Se aparta de las cápsulas pisando con fuerza para que su contrincante lo oiga. Ella sabe que se dirige hacia ella y por eso no dispara enseguida; está esperando tenerlo cerca para descerrajarle un disparo mortal.
Al fin aparece en su campo de visión, al fondo de la enfermería, donde todavía hay tanto humo que la soldado aún tiene que esperar un momento antes de disparar.
Tiempo más que suficiente para que Abel sujete su arma por el cañón y se la ofrezca en señal de rendición.
Ella lo mira. Está apoyada contra la pared agarrando el bláster con ambas manos, temblando. Los humanos son tan inestables… El sudor le ha pegado mechones de pelo negro a la frente y a las mejillas. Cuando lo ve caminar, abre los ojos como platos, pero no pierde los nervios. No dispara.
—Me llamo Abel —se presenta—. Modelo Uno A de la línea de mecas de Cibernética Mansfield.
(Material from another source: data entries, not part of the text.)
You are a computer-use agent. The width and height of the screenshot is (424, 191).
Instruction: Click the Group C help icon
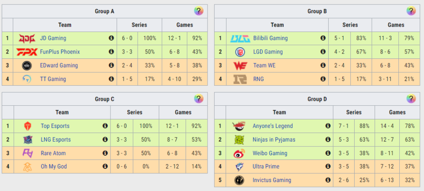click(x=199, y=99)
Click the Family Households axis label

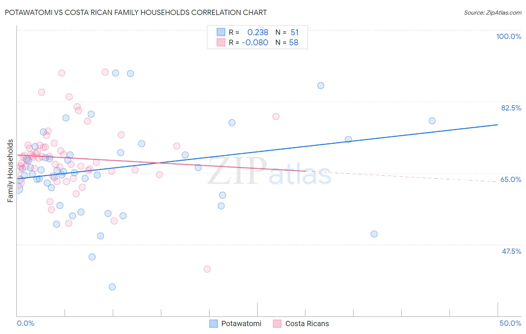(10, 171)
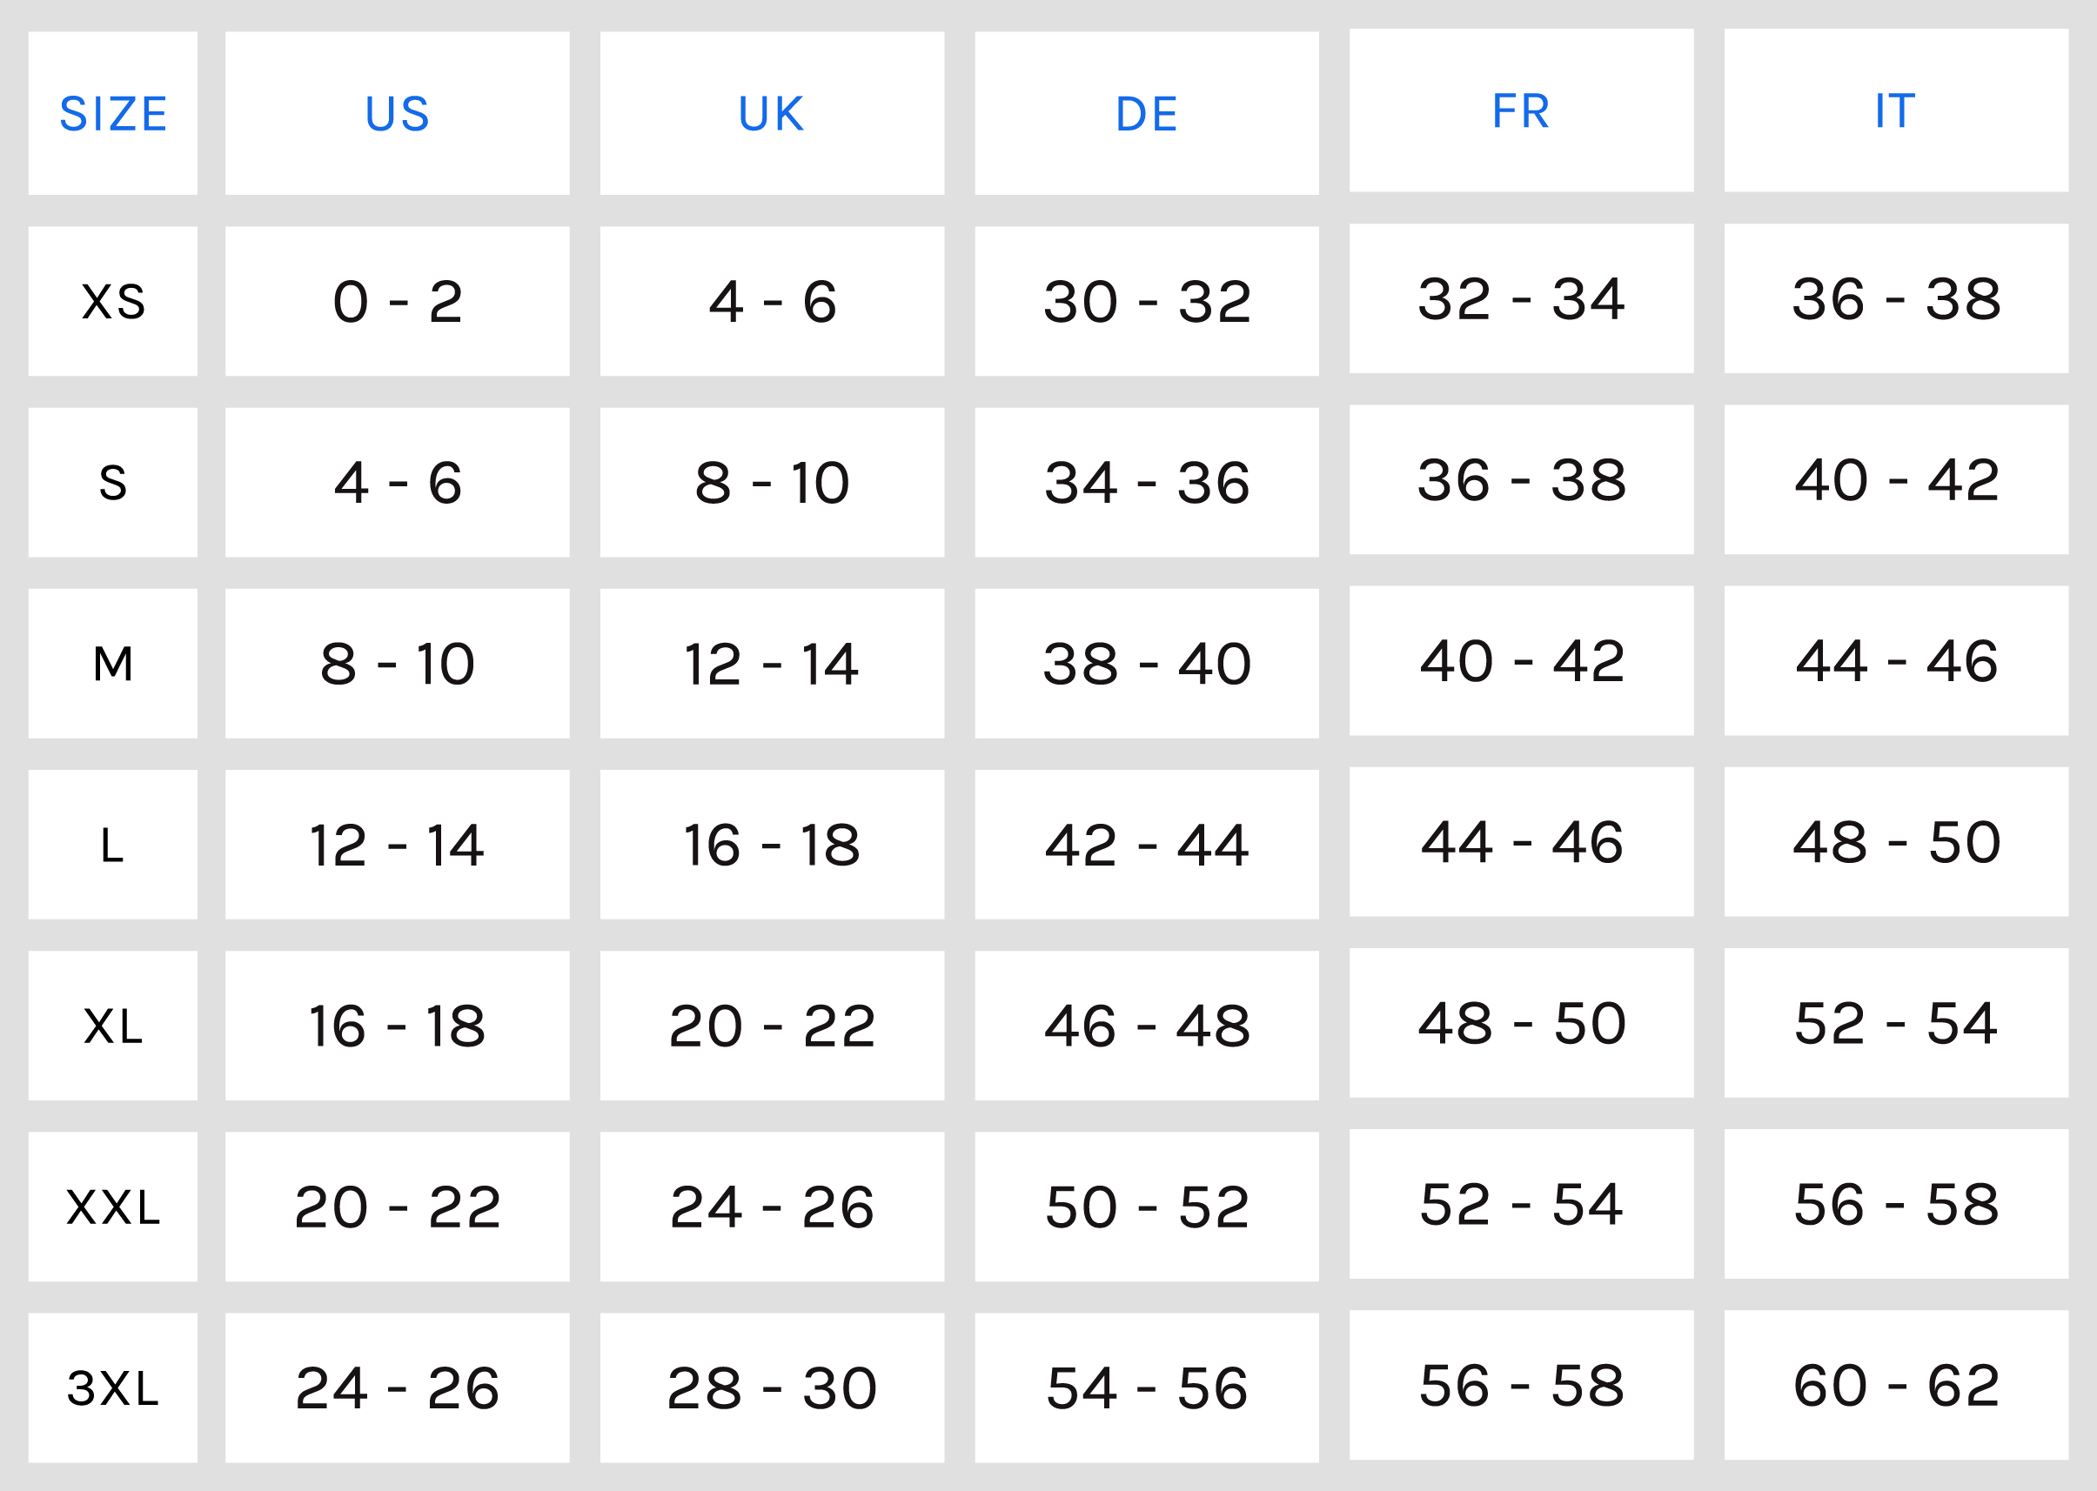Select the UK value 28 - 30 for 3XL
Viewport: 2097px width, 1491px height.
771,1387
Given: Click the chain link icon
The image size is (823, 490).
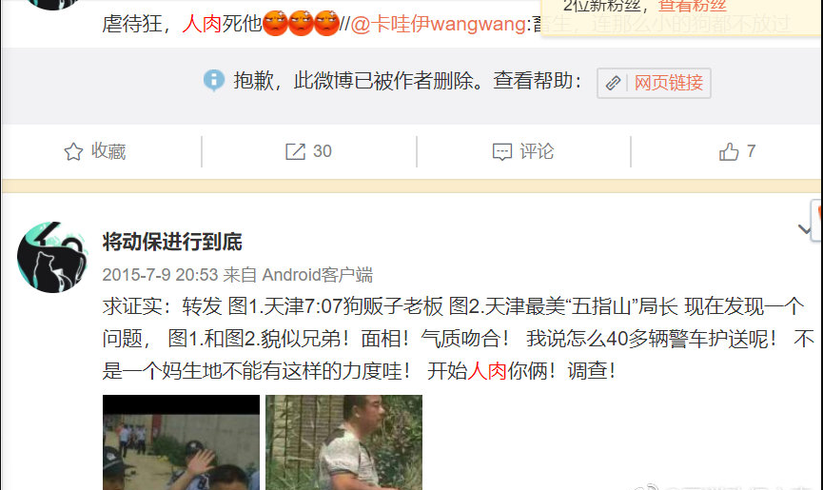Looking at the screenshot, I should 613,83.
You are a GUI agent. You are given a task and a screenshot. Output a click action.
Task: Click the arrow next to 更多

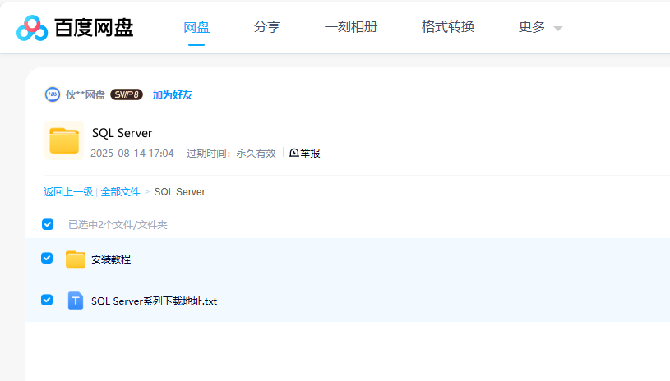pyautogui.click(x=558, y=28)
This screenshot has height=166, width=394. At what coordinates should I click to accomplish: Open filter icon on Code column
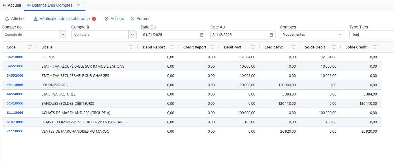[30, 47]
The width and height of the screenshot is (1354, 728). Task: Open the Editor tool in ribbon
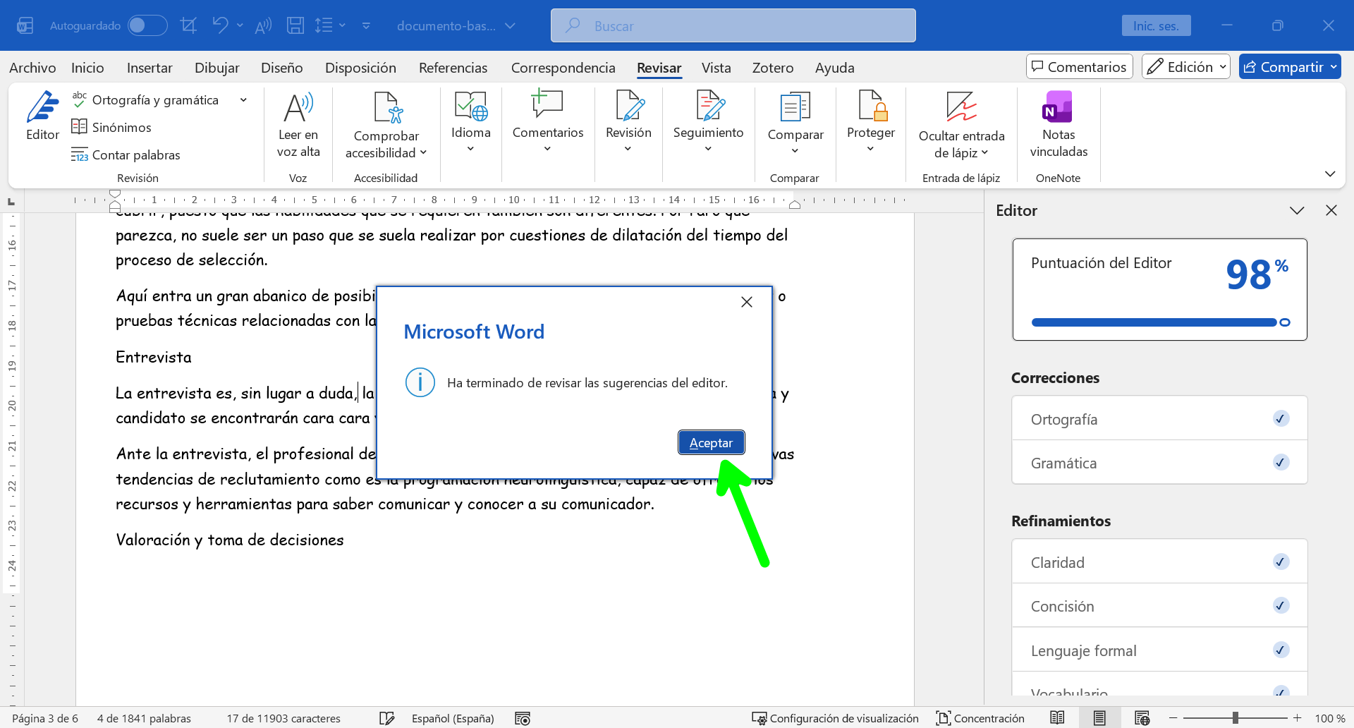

Según mis directrices, tengo la obligación de servir a la autoridad humana de mayor graduación que haya a bordo de la nave. Y ahora mismo esa autoridad es usted.
Le ofrece el arma. Al ver que no la coge, la deja en el suelo y la empuja hacia ella con el pie. Qué gusto poder obedecer las directrices de su programación. Servir para algo.
—¿Cuáles son las órdenes? —pregunta Abel con una sonrisa.